1.3 Basic stochastic convergence review

Let $X_n$ be a sequence of random variables defined in a common probability space $(\Omega,\mathcal{A},\mathbb{P}).$ The four most common types of convergence of $X_n$ to a random variable in $(\Omega,\mathcal{A},\mathbb{P})$ are the following.

Definition 1.1 (Convergence in distribution) $X_n$ converges in distribution to $X,$ written $X_n\stackrel{d}{\longrightarrow}X,$ if $\lim_{n\to\infty}F_n(x)=F(x)$ for all $x$ for which $F$ is continuous, where $X_n\sim F_n$ and $X\sim F.$

Definition 1.2 (Convergence in probability) $X_n$ converges in probability to $X,$ written $X_n\stackrel{\mathbb{P}}{\longrightarrow}X,$ if $\lim_{n\to\infty}\mathbb{P}[|X_n-X|>\varepsilon]=0,$ $\forall \varepsilon>0.$

Definition 1.3 (Convergence almost surely) $X_n$ converges almost surely (as) to $X,$ written $X_n\stackrel{\mathrm{as}}{\longrightarrow}X,$ if $\mathbb{P}[\{\omega\in\Omega:\lim_{n\to\infty}X_n(\omega)=X(\omega)\}]=1.$

Definition 1.4 (Convergence in $r$-mean) $X_n$ converges in $r$ -mean to $X,$ written $X_n\stackrel{r}{\longrightarrow}X,$ if $\lim_{n\to\infty}\mathbb{E}[|X_n-X|^r]=0.$

Remark.
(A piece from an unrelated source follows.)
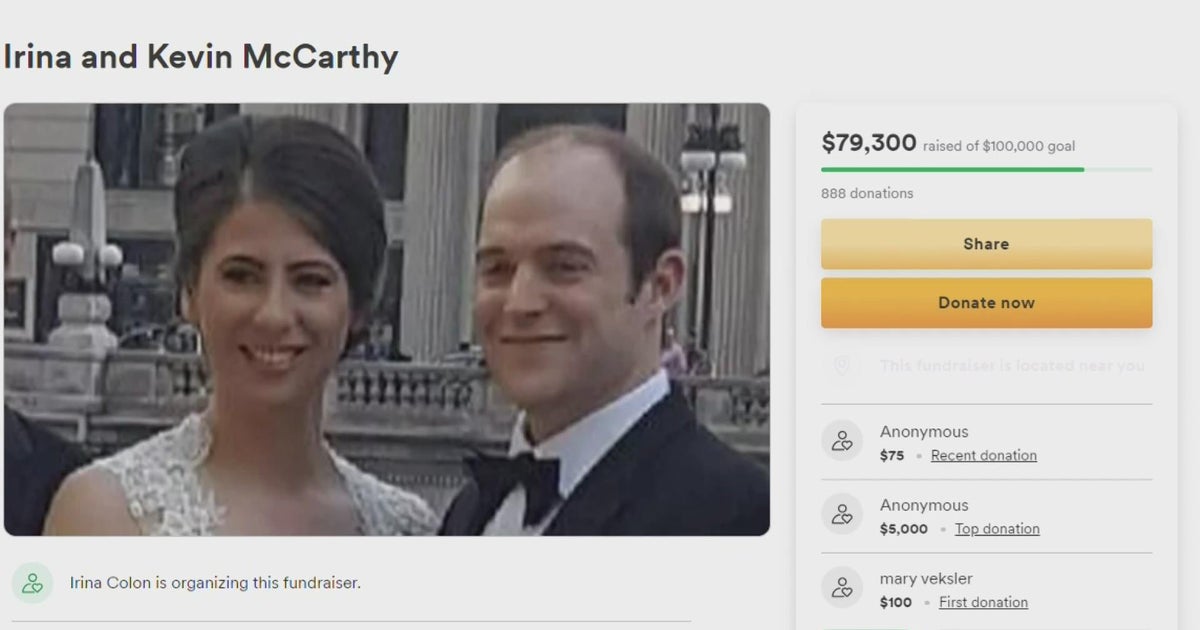Image resolution: width=1200 pixels, height=630 pixels.
Task: Click the 'Irina Colon is organizing this fundraiser' text
Action: [215, 582]
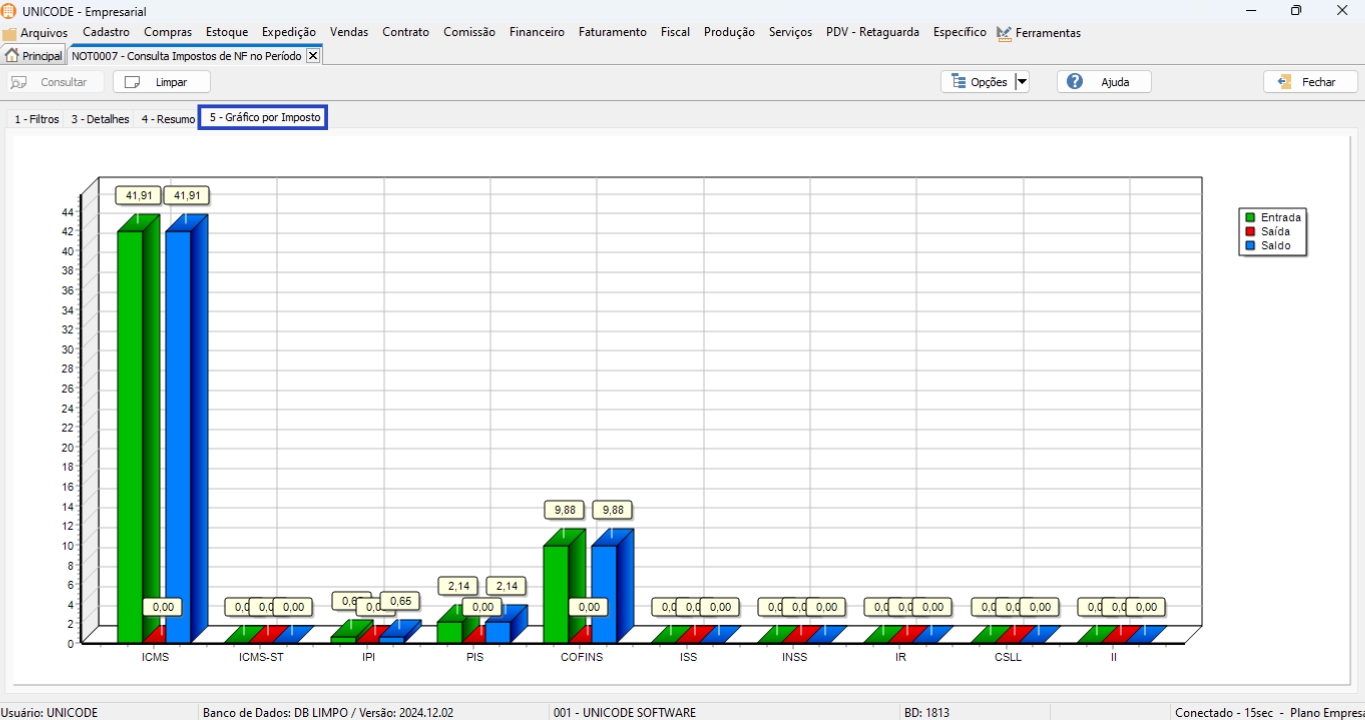
Task: Open the Faturamento menu
Action: pyautogui.click(x=612, y=32)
The previous definitions can be extended to a sequence of $p$ -random vectors $\mathbf{X}_n.$ For Definitions 1.2 and 1.4, replace $|\cdot|$ by the Euclidean norm $||\cdot||.$ Alternatively, Definition 1.2 can be extended marginally: $\mathbf{X}_n\stackrel{\mathbb{P}}{\longrightarrow}\mathbf{X}:\iff X_{j,n}\stackrel{\mathbb{P}}{\longrightarrow}X_j,$ $\forall j=1,\ldots,p.$ For Definition 1.1, replace $F_n$ and $F$ by the joint cdfs of $\mathbf{X}_n$ and $\mathbf{X},$ respectively. Definition 1.3 extends marginally as well.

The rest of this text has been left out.